Пастернак начинался на первом курсе университета с тоненького томика стихов с каким-то одуванчиком на обморочно-желтой обложке, с “Февраль, достать чернил и плакать…” – Борис Леонидович для чайников. А затем – “совписовское” собрание прозы 1983 года с предисловием академика Лихачева, начинавшееся с “Апеллесовой черты”, переворачивавшей весь русский алфавит, весь порядок букв и звуков, всех “эр” и “эль” родного языка. И с фотографией переделкинской дачи на форзаце, дачи, которую немедленно надо было посетить, – и случилось это осенью то ли 1984-го, то ли 1985-го, во время литфондовского конфликта вокруг нее. Дача была наглухо закрыта, калитка и пристройка справа – открыты. В пристройке стоял чайник и вообще читались следы чьего-то быта, притом следы недавние. А затем – на годы – страстное обожание поэта, пастернакомания в период его активной реабилитации, когда уже можно было отложить в сторону самиздатовские сборники – ведь появились сначала “худлитовский” двухтомник, подписанный в печать в августе 1984-го, затем четырехтомник, первый том которого отправили в работу в декабре 1988-го (оба с предисловиями академика Лихачева). В том же 1988-м была подписана в печать первая биография поэта, написанная его сыном Евгением Пастернаком. Потом – находки у букинистов: “Стихотворения в одном томе” – “Худлит”, 1936-й, 20 тысяч тираж, с портретом Пастернака – гравюрой на дереве художника Дмитровского. Обложку и шмуцтитулы делал художник Кирнарский – тот же, что оформил “Охранную грамоту” 1931 года (Издательство писателей в Ленинграде). А потом друг подарил мне рассыпавшуюся в руках малоформатную салатового цвета “Охранную грамоту”, изданную в 1970-м в Edizioni Aquario в Риме, с предисловием Вейдле.

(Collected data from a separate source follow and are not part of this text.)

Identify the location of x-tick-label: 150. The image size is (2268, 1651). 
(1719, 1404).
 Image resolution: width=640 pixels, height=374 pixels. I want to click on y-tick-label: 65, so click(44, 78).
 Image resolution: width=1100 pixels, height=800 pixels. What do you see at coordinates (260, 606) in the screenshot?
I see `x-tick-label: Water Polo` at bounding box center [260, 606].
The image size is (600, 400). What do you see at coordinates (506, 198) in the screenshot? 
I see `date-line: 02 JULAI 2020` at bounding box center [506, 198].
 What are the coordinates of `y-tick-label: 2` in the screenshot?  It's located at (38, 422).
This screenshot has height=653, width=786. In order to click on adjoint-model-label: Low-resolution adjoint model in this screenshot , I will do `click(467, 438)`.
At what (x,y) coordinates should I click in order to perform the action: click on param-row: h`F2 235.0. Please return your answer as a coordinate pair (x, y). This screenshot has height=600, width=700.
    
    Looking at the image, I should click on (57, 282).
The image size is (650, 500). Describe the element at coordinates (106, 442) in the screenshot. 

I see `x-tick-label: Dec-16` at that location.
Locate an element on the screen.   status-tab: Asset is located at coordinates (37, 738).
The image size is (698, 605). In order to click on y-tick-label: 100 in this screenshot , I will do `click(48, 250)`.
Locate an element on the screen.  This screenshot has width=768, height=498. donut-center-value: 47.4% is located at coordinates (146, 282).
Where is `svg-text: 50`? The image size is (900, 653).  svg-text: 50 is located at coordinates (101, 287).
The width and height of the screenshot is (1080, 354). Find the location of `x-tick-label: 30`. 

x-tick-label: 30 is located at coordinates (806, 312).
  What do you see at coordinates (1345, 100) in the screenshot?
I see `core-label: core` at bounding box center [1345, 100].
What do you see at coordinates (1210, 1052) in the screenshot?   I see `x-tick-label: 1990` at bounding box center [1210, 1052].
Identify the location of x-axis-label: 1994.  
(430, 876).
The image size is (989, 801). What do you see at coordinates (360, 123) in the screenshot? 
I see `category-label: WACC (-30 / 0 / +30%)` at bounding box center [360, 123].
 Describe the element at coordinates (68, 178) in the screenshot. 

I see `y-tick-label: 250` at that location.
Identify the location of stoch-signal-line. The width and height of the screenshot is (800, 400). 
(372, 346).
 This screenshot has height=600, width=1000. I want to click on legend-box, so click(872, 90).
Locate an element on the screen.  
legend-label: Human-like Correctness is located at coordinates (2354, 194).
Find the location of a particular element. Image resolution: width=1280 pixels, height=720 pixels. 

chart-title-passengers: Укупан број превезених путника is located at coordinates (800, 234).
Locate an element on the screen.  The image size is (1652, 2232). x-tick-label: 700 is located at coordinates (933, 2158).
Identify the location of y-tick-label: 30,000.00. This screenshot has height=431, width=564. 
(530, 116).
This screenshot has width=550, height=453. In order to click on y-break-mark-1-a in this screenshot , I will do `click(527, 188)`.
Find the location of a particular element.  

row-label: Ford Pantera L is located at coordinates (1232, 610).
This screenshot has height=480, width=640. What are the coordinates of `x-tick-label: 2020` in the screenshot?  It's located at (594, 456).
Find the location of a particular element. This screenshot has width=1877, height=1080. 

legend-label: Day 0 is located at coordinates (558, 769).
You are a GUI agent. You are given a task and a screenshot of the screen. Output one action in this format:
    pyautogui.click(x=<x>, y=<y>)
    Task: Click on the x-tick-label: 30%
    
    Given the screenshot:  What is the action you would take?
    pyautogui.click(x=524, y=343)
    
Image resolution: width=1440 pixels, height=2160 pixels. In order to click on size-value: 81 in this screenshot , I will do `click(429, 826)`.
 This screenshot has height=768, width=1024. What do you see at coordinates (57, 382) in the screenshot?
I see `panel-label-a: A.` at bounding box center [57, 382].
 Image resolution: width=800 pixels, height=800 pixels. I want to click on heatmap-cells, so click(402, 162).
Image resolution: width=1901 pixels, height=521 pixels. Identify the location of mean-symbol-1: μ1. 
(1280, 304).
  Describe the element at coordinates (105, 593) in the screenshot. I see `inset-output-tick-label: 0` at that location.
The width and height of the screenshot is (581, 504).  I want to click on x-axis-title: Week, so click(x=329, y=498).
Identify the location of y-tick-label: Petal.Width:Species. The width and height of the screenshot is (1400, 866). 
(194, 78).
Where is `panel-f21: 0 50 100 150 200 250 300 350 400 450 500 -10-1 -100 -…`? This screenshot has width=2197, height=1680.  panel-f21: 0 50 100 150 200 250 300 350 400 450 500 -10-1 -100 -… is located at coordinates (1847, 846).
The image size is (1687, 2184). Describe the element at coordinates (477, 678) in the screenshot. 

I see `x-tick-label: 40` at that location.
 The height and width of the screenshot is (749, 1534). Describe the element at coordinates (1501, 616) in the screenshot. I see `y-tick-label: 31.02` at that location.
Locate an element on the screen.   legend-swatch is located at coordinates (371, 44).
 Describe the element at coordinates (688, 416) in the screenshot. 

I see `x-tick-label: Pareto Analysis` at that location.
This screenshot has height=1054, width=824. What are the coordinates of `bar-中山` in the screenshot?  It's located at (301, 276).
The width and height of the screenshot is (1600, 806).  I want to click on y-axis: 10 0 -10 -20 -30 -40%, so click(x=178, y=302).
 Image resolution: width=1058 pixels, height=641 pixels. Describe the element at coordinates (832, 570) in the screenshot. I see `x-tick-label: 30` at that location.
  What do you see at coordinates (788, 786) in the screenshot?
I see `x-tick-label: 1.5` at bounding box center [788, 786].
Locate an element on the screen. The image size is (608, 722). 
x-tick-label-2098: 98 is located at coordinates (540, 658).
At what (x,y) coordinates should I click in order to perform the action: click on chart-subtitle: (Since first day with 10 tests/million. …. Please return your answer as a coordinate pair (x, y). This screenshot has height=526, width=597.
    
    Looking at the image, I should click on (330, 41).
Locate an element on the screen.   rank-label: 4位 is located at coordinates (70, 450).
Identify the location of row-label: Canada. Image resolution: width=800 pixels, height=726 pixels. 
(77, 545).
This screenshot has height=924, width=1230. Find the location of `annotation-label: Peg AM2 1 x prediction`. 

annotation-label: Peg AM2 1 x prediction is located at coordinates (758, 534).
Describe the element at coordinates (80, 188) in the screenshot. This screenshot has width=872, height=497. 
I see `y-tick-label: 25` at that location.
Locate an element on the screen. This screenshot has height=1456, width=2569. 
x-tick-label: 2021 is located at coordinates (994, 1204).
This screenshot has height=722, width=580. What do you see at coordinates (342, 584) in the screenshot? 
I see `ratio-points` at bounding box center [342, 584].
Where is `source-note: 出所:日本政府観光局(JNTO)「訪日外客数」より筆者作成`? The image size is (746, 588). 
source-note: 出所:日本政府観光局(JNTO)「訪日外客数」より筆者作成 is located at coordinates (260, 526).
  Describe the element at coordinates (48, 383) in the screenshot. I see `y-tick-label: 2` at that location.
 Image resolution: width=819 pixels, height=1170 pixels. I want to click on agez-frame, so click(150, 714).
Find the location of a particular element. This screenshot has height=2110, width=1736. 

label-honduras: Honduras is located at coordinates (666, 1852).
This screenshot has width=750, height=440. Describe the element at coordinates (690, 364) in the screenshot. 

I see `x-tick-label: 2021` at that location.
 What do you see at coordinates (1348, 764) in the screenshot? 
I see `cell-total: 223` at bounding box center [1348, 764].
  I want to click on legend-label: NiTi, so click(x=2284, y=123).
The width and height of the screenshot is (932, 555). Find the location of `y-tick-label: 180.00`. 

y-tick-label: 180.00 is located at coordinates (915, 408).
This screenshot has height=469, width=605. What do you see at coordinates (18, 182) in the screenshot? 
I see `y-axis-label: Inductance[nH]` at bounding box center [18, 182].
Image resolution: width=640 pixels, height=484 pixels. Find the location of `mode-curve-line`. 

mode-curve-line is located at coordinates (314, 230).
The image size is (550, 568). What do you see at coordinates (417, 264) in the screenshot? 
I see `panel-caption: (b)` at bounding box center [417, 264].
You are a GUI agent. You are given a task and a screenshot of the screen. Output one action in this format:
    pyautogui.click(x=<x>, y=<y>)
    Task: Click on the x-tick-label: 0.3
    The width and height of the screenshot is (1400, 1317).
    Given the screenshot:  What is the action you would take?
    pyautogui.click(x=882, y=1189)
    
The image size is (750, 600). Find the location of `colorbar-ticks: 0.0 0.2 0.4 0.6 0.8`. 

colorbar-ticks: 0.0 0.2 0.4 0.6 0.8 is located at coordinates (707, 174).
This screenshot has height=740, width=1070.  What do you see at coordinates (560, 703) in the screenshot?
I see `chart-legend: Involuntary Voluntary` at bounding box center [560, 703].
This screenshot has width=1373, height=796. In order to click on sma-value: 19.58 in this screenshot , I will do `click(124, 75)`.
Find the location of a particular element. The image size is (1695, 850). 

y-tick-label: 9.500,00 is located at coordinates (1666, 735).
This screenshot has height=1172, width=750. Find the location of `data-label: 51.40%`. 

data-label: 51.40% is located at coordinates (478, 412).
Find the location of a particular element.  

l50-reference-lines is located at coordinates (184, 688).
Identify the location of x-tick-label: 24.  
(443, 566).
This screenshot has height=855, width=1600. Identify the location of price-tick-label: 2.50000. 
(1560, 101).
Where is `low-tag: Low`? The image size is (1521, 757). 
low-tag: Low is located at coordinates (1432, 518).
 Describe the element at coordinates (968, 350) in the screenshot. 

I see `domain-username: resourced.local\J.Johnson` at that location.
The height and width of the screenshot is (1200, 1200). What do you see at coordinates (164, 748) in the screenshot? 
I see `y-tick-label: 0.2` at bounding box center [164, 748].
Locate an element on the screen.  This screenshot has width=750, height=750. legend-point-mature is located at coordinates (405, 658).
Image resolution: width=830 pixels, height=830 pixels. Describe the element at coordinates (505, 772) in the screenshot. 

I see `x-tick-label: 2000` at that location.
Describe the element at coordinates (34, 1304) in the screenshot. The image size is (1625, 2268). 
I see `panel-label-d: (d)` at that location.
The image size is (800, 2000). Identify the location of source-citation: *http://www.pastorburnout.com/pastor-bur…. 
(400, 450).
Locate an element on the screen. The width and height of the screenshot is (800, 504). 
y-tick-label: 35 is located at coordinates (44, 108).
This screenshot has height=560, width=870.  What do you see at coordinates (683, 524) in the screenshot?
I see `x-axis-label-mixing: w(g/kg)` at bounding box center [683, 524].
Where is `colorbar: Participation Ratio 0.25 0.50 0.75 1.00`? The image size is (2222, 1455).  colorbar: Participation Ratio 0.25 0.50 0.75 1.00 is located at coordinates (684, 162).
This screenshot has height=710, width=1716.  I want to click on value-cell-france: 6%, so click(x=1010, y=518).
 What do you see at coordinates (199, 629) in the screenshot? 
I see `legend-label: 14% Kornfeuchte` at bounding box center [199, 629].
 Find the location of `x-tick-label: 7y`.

Сталин хорошо понимал природу поэтического творчества Бориса Пастернака: “«Цвэт нэбэсный, синий цвэт»… Оставьте в покое этого нэбожителя”. Не зря он “назначил” Владимира Маяковского “лучшим, талантливейшим поэтом эпохи”, избавив Пастернака от чудовищных обязательств и неминуемой гибели, вытекавших из статуса первого пиита: “Оставлена вакансия поэта: / Она опасна, если не пуста”. Можно понять Бориса Леонидовича, написавшего в этой связи благодарственное письмо вождю.
В период бронзовения режима его тянули в президиумы, на съезды и конгрессы. Заканчивалось все выступлениями, усложненный смысл и витиеватая форма которых едва ли доходили до большинства слушателей – вроде конфузливой попытки сорвать социалистический перформанс на Первом съезде советских писателей: “И когда я в безотчетном побуждении хотел снять с плеча работницы Метростроя тяжелый забойный инструмент, названия которого я не знаю (смех), но который оттягивал книзу ее плечо, – мог ли знать товарищ из президиума, вышутивший мою интеллигентскую чувствительность, что в многоатмосферных парах, созданных положением, она была в каком-то мгновенном смысле сестрой мне и я хотел помочь близкому и давно знакомому мне человеку”.